TASK INPUTS Start Marker
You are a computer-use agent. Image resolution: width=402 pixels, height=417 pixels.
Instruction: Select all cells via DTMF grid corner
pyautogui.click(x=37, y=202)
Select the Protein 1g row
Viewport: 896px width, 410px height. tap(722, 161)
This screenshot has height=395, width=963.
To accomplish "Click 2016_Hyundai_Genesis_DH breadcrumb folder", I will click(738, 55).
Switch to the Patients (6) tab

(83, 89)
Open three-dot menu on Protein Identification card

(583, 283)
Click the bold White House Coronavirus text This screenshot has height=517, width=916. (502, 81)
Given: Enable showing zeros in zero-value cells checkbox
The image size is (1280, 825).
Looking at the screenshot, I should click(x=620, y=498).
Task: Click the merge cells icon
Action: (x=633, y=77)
TASK INPUTS End Marker
REQUIREMENT: Please copy each record shown above exactly.

WRITTEN RESPONSE:
You are a computer-use agent. Image resolution: width=402 pixels, height=417 pixels.
Instruction: Select all cells via DTMF grid corner
pyautogui.click(x=37, y=202)
Select the Protein 1g row
Viewport: 896px width, 410px height. tap(722, 161)
This screenshot has height=395, width=963.
To accomplish "Click 2016_Hyundai_Genesis_DH breadcrumb folder", I will click(738, 55).
Switch to the Patients (6) tab

(83, 89)
Open three-dot menu on Protein Identification card

(583, 283)
Click the bold White House Coronavirus text This screenshot has height=517, width=916. (502, 81)
Given: Enable showing zeros in zero-value cells checkbox
The image size is (1280, 825).
Looking at the screenshot, I should click(x=620, y=498).
Task: Click the merge cells icon
Action: (x=633, y=77)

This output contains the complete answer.